Soul Forging System
Chapter 33: The Unbound Witness
CHAPTER 33: THE UNBOUND WITNESS
The great doors groaned open, spilling a faint, cold light into the yawning void beyond.
"What the fuck..." Stephan muttered, stepping inside cautiously.
The interior was nothing like he’d expected, no twisting corridors, no labyrinthine halls. Instead, the mansion’s heart was one vast chamber, a throne room hewn from shadow itself. The air hung thick and heavy, saturated with an oppressive pressure that pressed against his skin. It was soul energy, dense and relentless.

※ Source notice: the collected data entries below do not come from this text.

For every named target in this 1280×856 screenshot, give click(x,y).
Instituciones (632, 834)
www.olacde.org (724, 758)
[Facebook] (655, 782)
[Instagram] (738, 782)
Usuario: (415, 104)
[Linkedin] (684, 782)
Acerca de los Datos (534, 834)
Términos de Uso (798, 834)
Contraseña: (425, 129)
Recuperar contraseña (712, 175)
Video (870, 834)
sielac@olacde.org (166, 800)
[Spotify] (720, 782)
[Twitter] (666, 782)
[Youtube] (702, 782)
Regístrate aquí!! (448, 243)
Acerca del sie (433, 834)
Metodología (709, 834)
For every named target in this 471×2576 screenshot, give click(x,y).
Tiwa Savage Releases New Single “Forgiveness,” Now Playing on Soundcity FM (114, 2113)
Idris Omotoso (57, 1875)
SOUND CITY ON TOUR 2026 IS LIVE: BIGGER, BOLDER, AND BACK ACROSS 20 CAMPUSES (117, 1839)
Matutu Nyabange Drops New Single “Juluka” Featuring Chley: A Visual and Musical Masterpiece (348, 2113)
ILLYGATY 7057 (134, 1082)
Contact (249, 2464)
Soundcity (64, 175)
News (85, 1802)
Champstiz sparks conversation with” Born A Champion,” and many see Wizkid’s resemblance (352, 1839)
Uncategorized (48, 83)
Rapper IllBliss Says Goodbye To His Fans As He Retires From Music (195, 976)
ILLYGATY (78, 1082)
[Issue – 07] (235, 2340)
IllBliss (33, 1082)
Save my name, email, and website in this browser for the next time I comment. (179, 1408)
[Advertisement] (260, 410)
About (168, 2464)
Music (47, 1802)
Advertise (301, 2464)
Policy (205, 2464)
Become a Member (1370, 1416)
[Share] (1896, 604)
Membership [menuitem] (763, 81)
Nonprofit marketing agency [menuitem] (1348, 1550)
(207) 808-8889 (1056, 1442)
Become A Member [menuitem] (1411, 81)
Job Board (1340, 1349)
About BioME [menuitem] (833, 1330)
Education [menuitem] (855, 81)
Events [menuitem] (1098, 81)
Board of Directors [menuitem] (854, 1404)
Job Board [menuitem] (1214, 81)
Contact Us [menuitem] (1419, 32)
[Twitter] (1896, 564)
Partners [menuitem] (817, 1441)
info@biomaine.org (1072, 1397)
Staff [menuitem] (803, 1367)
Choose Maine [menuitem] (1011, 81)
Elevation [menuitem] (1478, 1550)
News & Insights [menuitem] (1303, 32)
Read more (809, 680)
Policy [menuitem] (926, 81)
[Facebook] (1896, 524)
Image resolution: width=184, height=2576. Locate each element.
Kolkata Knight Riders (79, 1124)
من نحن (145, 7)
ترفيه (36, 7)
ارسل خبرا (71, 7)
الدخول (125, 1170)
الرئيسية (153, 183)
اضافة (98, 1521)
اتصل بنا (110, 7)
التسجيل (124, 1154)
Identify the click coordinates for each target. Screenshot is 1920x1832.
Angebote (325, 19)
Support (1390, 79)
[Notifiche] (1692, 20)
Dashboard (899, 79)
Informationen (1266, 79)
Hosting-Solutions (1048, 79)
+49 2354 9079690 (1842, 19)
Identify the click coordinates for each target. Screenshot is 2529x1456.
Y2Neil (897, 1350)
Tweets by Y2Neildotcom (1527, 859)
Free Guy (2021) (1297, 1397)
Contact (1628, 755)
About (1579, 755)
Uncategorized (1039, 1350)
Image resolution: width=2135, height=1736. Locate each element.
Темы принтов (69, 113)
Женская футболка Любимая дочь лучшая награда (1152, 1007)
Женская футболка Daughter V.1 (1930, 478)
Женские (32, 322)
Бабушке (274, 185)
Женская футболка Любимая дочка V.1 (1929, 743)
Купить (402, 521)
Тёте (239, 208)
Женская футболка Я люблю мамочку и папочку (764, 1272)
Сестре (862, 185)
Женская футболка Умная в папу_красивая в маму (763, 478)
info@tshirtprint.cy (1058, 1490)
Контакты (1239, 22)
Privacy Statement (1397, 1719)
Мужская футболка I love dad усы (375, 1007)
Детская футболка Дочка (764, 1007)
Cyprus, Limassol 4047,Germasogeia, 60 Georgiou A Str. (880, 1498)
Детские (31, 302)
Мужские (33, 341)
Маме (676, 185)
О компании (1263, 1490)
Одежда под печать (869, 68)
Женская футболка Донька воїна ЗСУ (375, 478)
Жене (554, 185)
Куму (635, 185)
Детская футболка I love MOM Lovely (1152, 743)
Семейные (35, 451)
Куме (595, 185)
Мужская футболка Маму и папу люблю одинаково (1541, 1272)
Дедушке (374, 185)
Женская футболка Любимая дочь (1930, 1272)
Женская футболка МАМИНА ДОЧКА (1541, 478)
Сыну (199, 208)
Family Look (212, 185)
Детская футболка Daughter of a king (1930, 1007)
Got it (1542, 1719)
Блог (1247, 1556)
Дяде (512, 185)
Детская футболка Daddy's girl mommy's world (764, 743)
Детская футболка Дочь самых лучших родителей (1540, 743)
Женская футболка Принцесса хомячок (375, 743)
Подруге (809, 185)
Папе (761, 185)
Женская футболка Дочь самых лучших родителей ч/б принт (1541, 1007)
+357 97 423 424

Not from a single source, but dozens.
"I don’t see anyone," Yennefer whispered, eyes narrowing, "but their presence... it’s everywhere."
"This place is wrong," Anna Mary said, her voice tight. "Like we’re being watched by a hundred unseen eyes."
They felt the lurking predators all around, hidden and maybe waiting.
Towering statues lined the walls, black stone giants gripping immense swords pointed to the ground. But these were no ordinary knights. Their helmets were replaced by the fierce heads of beasts: antlered deer, snarling wolves, regal lions, hawks with glassy, unblinking eyes, crocodiles frozen mid-snarl. Dozens more unknown to Stephan, all silently judging the intruders with an ancient, unyielding gaze.
A crimson carpet bled from the massive doorway to a distant throne, its deep red seeming to drink in the faint light.
Their eyes followed it. The vast chamber seemed to hold its breath. Atop the throne sat a figure unlike anything they had ever seen, something not human, something divine yet terrifying. Clad in tattered black robes that whispered like shadows, the figure’s form was both regal and sinister. Its face was hidden beneath a hood, yet not truly hidden, what lay beneath was not flesh but a dark, gleaming avian visage, sharp as a raven’s beak, eyes burning red like twin embers in the dark.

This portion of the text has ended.